Red Hat Bugzilla – Bug 1464958
[RFE] Don't mark down OSDs out by default on small clusters
Last modified: 2018-05-04 18:14:49 EDT
For example, on a three node cluster it is rarely useful or sensible to mark an OSD out if there's any chance at all that it could come back online.
If it's a replica count 2 cluster it would make sense to mark osds out - otherwise you'd be left with only 1 copy, perhaps until an admin manually intervenes. There are likely other nuances here...
We currently have two options that govern this:
1. mon_osd_min_in_ratio = .75
We will stop marking OSDs out once we drop to only 75% of existing osds IN.
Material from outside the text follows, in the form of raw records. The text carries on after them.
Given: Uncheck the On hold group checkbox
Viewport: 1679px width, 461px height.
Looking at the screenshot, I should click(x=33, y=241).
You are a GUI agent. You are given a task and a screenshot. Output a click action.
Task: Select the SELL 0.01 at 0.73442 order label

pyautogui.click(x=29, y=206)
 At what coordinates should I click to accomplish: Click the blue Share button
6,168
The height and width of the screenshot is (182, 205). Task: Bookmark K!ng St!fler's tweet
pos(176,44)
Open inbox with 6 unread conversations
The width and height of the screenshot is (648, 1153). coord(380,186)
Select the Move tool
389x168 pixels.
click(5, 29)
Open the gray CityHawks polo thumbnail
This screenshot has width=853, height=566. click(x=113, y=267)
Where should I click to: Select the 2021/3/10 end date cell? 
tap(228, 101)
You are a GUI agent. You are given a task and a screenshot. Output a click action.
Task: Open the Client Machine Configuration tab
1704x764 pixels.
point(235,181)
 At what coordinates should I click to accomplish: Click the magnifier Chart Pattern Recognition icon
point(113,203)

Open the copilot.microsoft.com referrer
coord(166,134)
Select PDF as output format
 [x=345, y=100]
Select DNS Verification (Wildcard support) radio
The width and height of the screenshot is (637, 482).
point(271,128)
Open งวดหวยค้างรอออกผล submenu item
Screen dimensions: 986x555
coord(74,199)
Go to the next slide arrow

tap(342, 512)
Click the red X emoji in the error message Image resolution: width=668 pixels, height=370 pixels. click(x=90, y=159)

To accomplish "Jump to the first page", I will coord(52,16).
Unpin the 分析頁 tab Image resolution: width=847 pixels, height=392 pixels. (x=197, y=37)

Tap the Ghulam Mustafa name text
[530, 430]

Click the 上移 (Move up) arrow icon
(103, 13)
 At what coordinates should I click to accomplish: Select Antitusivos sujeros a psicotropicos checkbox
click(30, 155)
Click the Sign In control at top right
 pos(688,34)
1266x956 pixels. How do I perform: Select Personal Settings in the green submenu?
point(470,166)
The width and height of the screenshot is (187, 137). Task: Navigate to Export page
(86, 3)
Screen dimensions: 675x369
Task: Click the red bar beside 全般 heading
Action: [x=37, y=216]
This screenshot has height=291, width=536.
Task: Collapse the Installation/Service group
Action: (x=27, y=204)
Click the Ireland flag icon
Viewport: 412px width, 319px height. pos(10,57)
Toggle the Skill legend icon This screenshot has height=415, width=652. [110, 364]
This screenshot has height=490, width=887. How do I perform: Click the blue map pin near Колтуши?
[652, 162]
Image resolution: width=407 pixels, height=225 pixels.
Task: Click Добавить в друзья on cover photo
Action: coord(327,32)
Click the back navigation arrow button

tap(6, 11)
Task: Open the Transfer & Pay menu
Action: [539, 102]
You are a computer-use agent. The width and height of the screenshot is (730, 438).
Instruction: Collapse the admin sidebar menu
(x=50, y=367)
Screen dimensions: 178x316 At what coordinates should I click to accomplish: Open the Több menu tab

2. mon_osd_down_out_subtree_limit = rack
If an entire $subtree (rack by default) is down, we won't mark any of the devices as out.
I think the question is what size cluster are we talking about, and can we just tweak these values to get the behavior we want for it. It being a 3-node cluster doesn't tell us much without knowing how many OSDs per node... if we rely on the above options. For a "normal" 3-node cluster with 12x disks per node, that's 36 OSDs, which would require a mon_osd_min_in_ratio of .98 to prevent any OSDs from being marked down. I'm not sure that value makes sense for larger clusters.
On the other hand, even on a 3-node cluster, I think we *do* want to allow a few drives to be marked out (such that the data will rebuild on other drives in the same host).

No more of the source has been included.